In the United States, sales of such vehicles were up a whopping 40 per cent in both March and April and now account for nearly one-quarter of overall volumes, up from only 18 per cent in 2007 and less than 20 per cent in 2010, it said.

“Even with the shift to smaller vehicles, automaker profitability continues to improve,” said Carlos Gomes, senior economist and auto industry specialist, Scotia Economics. “Earnings for the two largest North American automakers jumped to roughly US$2,400 per vehicle in their home market — a 10 per cent increase from the 2010 average.

The improved profitability reflected rising vehicle transaction prices, in part due to lower incentives, which in the U.S. are at the lowest level in more than five years, he said.

Globally, Scotiabank found auto sales continuing to strengthen despite both the increased gasoline prices and a sharp plunge in Japan following the March 11th earthquake and tsunami. However, a shortage of parts and its impact on assembly plants outside Japan is expected to hurt sales going forward.

Asia — excluding Japan where automakers have been forced to slash production 57 per cent — will be particularly hard hit. “We estimate that these cutbacks will reduce vehicle output in the region by 13 per cent between April and early June,” the bank said.

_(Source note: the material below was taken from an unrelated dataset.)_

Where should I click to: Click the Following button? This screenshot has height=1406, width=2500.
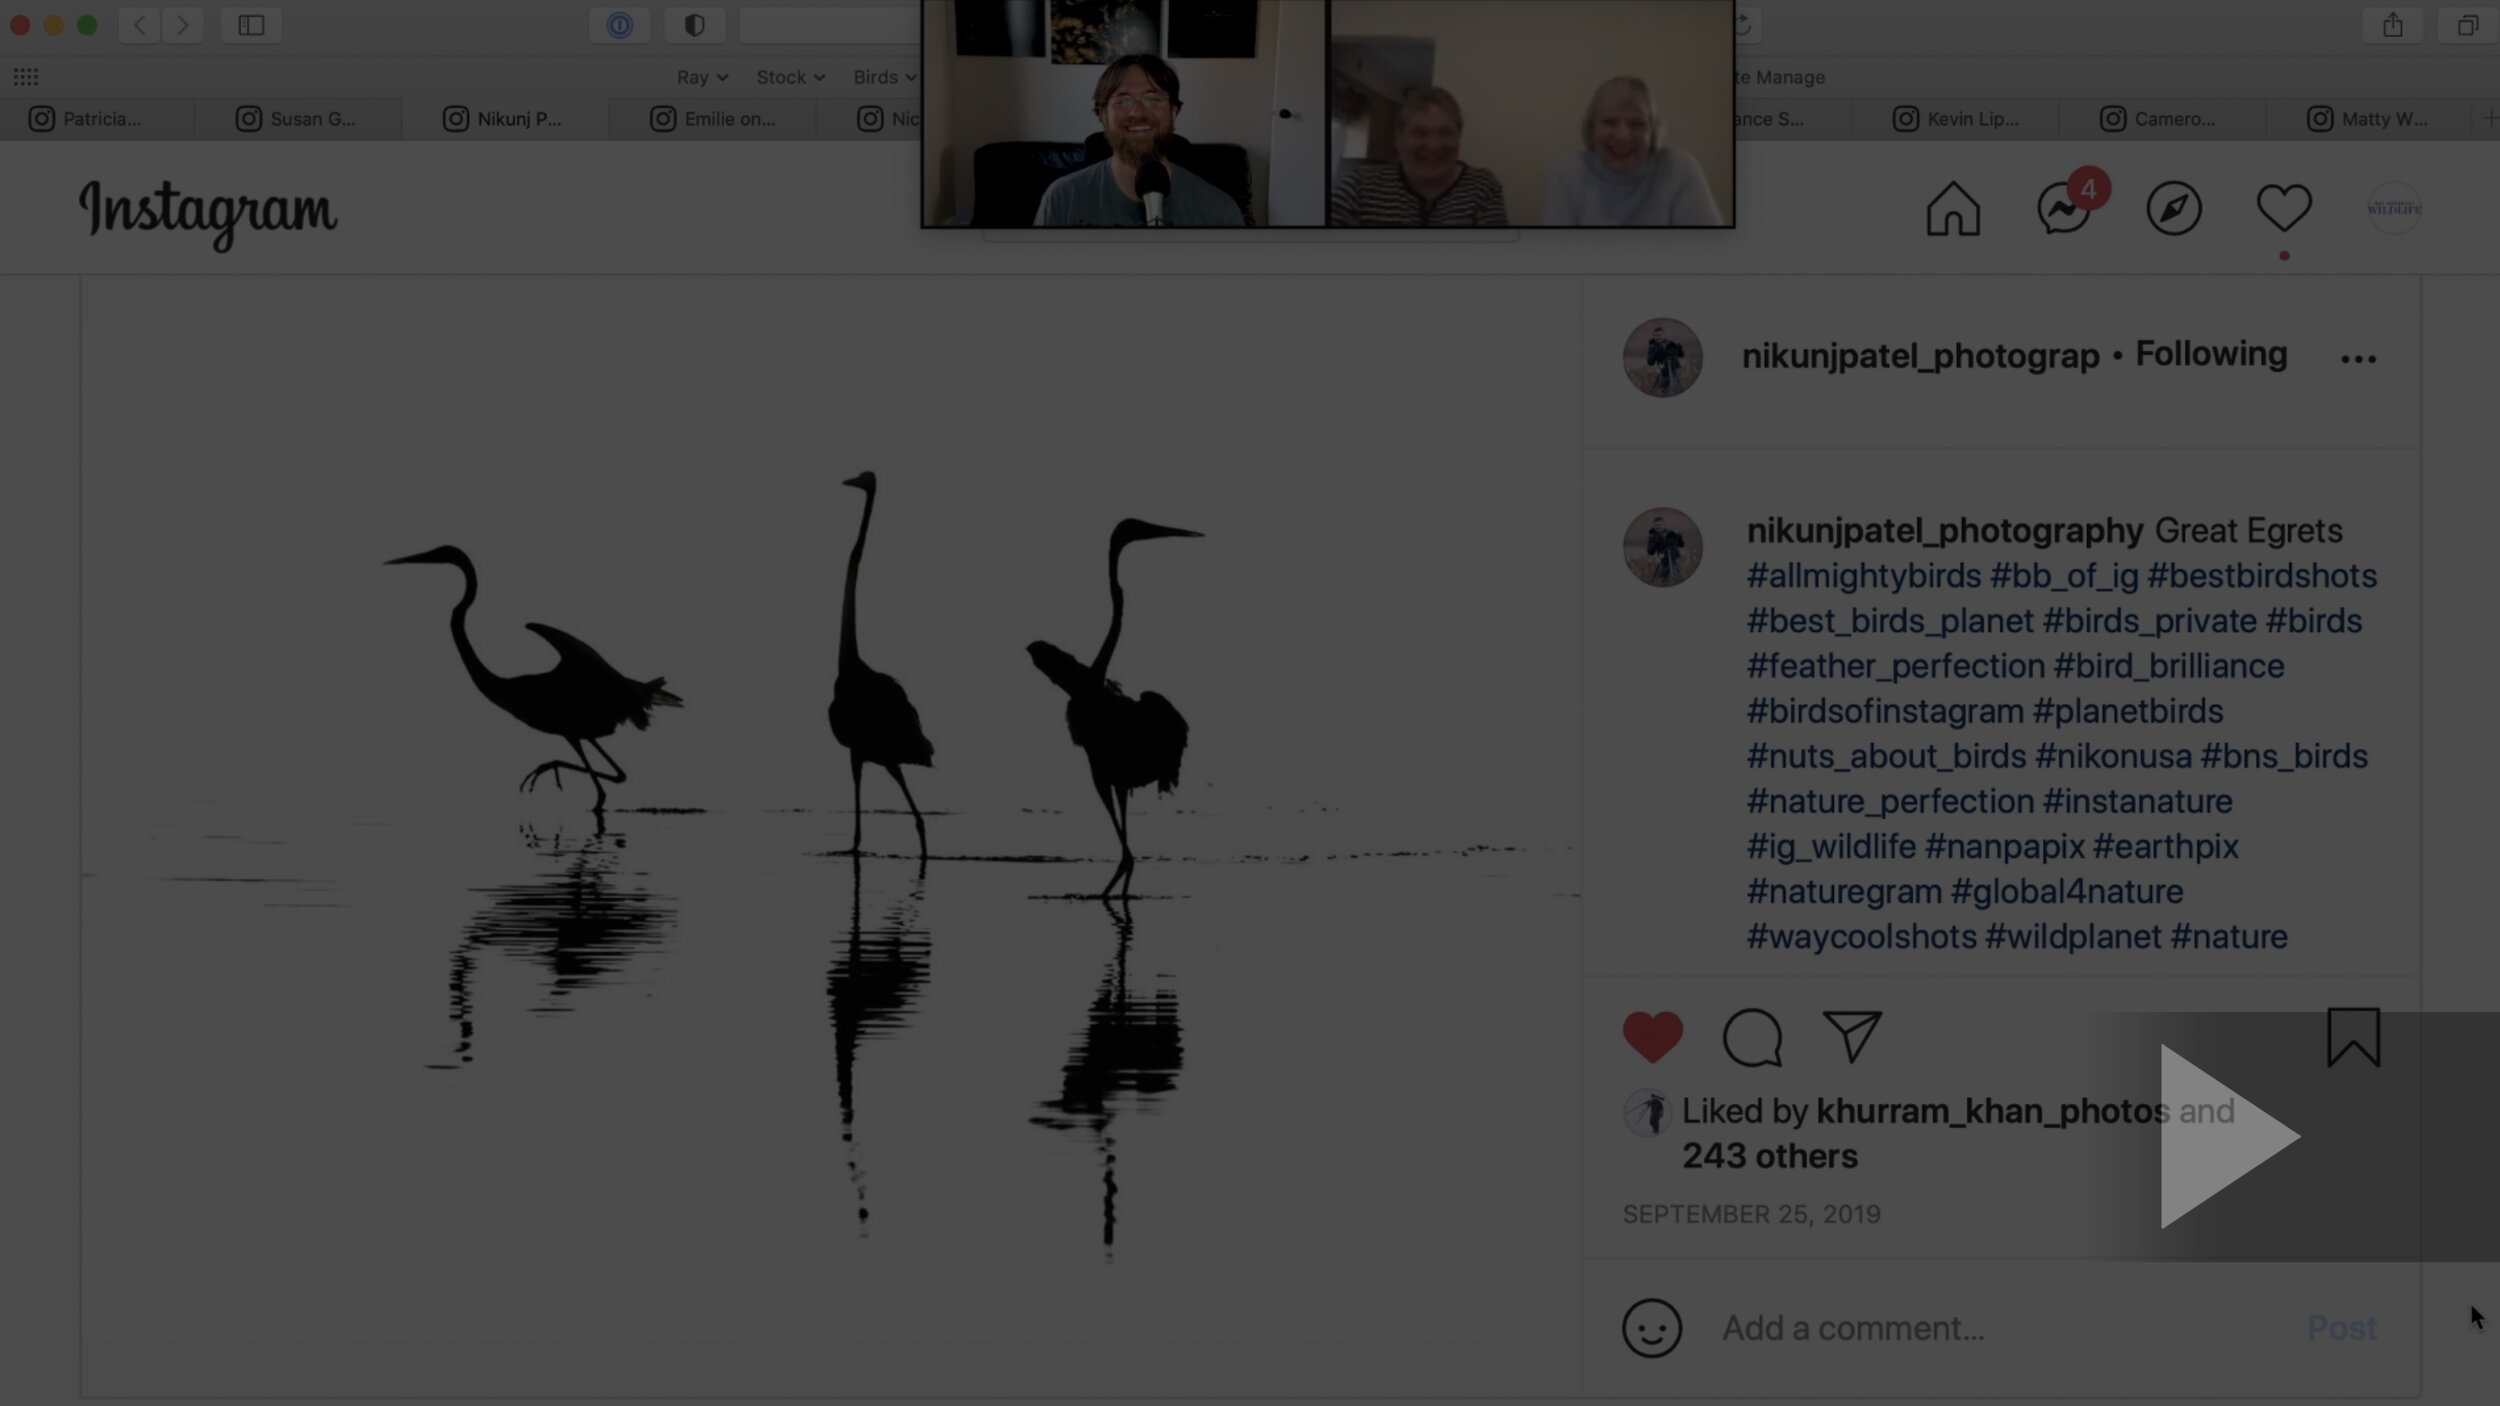coord(2211,354)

Meanwhile, the report found U.S. car and light truck sales remained above an annualized 13 million units for the third consecutive month in April.

Sales in Canada have also strengthened in recent months, averaging an annualized 1.67 million units in March and April, well above the bank’s full-year 2011 forecast of 1.59 million units.

“Given the stronger-than-expected performance in Canada, we are maintaining our full-year sales forecast unchanged even as volumes are expected to weaken over the summer and early autumn, due to a shortage of vehicles from Japanese automakers,” Gomes said.